>> begin Provided records
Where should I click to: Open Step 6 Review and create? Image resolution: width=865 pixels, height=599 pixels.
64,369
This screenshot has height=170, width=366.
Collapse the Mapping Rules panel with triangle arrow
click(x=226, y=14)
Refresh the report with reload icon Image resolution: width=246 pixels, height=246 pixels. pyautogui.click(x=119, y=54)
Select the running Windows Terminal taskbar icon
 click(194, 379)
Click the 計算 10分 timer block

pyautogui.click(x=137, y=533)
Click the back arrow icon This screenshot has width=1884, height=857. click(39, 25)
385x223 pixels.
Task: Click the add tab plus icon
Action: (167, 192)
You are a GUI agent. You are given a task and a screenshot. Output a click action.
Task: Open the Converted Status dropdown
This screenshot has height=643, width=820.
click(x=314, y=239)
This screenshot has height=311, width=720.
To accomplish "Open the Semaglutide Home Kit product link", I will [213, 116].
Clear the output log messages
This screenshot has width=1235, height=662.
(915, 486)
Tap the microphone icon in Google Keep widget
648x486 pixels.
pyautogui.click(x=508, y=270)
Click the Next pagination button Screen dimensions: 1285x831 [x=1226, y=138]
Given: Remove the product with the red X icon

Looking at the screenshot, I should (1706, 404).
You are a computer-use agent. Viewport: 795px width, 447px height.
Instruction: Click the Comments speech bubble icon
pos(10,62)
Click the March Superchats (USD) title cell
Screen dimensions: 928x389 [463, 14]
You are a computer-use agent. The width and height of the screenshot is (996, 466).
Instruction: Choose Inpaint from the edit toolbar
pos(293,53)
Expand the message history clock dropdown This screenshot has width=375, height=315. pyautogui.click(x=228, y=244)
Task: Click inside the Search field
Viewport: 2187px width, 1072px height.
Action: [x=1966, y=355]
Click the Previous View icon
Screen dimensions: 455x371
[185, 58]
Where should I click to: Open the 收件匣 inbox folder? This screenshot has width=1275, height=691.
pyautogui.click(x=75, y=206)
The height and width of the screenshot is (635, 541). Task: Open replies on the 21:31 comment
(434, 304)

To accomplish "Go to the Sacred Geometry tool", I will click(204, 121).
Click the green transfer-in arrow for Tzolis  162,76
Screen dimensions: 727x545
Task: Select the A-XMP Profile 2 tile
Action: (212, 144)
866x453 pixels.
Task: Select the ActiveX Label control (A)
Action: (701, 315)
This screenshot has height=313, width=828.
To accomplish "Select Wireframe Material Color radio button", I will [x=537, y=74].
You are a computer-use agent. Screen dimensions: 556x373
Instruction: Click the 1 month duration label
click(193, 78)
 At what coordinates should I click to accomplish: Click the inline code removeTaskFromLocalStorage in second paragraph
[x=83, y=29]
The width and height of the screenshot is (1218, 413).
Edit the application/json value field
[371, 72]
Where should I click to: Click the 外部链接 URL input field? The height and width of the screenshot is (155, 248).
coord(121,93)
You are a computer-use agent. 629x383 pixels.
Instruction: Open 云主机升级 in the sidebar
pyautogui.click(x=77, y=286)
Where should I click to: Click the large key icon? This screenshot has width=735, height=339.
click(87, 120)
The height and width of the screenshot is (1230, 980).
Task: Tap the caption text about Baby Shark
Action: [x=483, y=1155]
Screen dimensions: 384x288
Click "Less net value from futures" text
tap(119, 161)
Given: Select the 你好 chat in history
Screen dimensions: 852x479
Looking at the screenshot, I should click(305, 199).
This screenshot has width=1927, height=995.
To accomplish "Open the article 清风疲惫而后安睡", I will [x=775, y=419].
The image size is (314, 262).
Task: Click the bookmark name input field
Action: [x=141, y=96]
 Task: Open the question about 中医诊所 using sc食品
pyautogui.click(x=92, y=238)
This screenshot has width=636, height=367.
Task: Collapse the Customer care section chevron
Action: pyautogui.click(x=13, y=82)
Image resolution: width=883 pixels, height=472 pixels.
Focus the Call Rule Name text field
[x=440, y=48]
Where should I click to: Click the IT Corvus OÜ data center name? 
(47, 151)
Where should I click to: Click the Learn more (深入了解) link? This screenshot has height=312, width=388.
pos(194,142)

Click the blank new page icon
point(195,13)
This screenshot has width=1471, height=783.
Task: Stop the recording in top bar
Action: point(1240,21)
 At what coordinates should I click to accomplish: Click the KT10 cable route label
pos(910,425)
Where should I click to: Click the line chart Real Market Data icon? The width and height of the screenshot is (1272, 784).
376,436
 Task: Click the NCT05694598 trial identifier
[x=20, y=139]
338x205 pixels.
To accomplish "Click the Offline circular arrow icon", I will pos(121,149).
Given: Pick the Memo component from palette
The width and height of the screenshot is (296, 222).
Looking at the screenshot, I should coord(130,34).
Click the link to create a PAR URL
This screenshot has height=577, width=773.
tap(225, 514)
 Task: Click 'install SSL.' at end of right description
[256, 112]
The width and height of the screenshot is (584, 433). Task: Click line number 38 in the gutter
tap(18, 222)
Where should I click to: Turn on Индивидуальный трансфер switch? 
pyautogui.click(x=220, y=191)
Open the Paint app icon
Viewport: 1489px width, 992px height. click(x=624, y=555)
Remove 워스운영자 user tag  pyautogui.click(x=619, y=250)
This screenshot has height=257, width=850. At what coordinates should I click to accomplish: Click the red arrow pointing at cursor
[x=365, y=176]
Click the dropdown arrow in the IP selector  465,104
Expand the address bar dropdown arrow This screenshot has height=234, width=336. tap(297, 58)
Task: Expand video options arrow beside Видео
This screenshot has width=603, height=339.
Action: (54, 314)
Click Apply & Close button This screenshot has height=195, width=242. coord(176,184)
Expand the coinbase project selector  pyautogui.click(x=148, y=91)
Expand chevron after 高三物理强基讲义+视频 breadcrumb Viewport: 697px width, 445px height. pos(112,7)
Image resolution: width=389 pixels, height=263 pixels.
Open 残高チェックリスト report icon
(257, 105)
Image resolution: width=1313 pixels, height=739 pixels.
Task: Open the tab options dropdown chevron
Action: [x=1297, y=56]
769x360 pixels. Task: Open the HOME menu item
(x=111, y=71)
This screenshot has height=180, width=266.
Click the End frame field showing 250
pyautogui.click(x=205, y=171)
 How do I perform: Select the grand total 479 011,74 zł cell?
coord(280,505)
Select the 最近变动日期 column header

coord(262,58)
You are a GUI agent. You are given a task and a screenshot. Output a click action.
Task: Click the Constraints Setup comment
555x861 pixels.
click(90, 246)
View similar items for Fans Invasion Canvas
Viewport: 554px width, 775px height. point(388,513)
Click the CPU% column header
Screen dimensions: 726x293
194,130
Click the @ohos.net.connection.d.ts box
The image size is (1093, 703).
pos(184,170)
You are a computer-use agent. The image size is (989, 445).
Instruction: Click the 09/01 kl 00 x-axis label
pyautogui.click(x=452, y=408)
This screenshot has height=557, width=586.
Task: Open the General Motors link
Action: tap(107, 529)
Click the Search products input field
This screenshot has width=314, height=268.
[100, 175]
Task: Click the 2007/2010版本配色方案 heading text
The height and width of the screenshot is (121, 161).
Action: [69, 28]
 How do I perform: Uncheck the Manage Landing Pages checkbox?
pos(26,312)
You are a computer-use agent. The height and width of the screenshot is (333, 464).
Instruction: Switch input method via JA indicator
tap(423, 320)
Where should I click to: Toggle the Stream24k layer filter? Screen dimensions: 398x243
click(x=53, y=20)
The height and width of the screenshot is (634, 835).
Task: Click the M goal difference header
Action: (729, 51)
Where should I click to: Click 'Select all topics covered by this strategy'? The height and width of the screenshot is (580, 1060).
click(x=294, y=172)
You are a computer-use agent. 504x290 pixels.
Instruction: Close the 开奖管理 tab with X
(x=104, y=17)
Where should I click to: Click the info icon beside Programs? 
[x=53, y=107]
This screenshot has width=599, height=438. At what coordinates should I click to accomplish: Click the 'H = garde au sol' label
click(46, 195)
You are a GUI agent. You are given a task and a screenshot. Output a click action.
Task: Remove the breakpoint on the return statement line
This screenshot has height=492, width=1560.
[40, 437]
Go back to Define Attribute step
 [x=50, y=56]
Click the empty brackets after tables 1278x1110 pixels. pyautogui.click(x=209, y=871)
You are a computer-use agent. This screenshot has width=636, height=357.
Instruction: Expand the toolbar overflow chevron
>> end Provided records
◆ **Exercise details**: Rewrite the records starting at the line containing "Expand the address" and ending at the line containing "Action: [x=1297, y=56]", replacing "Expand" with "Toggle" and keeping everything else unchanged.

◆ **Exercise output**:
Toggle the address bar dropdown arrow This screenshot has height=234, width=336. tap(297, 58)
Task: Toggle video options arrow beside Видео
This screenshot has width=603, height=339.
Action: (54, 314)
Click Apply & Close button This screenshot has height=195, width=242. coord(176,184)
Toggle the coinbase project selector  pyautogui.click(x=148, y=91)
Toggle chevron after 高三物理强基讲义+视频 breadcrumb Viewport: 697px width, 445px height. pos(112,7)
Image resolution: width=389 pixels, height=263 pixels.
Open 残高チェックリスト report icon
(257, 105)
Image resolution: width=1313 pixels, height=739 pixels.
Task: Open the tab options dropdown chevron
Action: [x=1297, y=56]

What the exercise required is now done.